A conventional de-identification approach detects tokens that are deemed to be relevant to HIPAA-protected attributes and removes or replaces them. Since this is time-consuming, an automated named entity recognition (NER) approach is often employed. Re-identification, however, is still possible because contextual identifiers (e.g., "homeless") are not protected attributes.

Here we formalized the de-identification problem using causal graphs and showed how NER-based de-identification fails to remove dependencies between de-identified notes and protected attributes.

Empirically, we de-identified proprietary clinical notes using an NER-based de-identifier and finetuned a public BERT model to predict demographic attributes from the de-identified notes.

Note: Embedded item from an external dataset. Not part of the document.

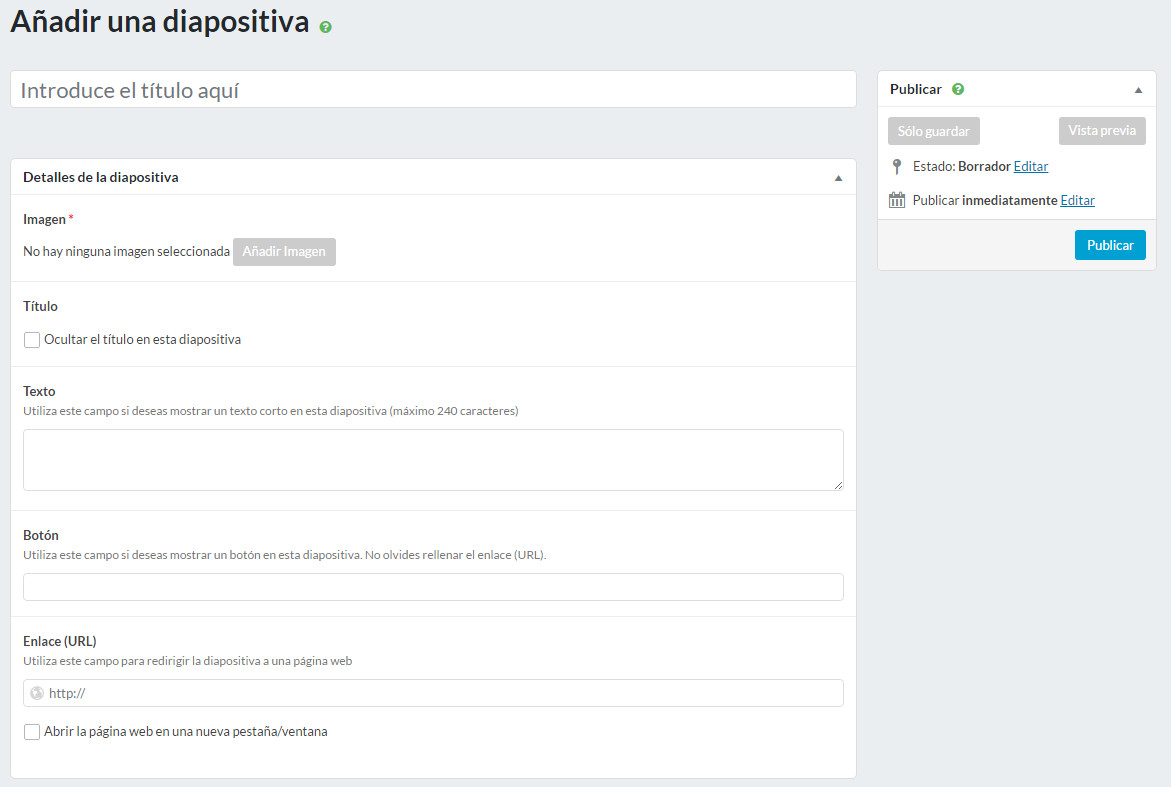Edit the Estado Borrador status link

(1030, 167)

We showed that it can recover patients' sex, neighborhood, visit year, visit month, income, and insurance provider with above-random chance and just 1000 training examples.

These attributes can be further used to re-identify patients. For example, a hacker can filter people in an external database (e.g., voter registration records) using the predicted attributes. Here, we used the original patient database as an ideal external database (due to the legal constraints of using the voter database). We showed that the finetuned model has better-than-random accuracy in re-identifying patients in a group. To assess individual-level risk, or the probability of being re-identified as an individual, we assume the hacker guesses the patient by uniformly drawing one person from the re-identified group. The risk is around three in a thousand using the fully finetuned model and around three hundred and eighty in a million using the model finetuned with just 1000 examples.

Sharing information as innocuous as a patient's medical diagnosis also enables better-than-random prediction of their neighborhood, showing that identity leaks may come from all parts of a note. This suggests that a compromise between privacy and utility is unavoidable because even essential information, such as diagnoses, may be used to leak patient identities. We discuss how to find the right compromise and encourage researchers, the government, and the healthcare industry to participate in this dialogue.

Submission Number: 577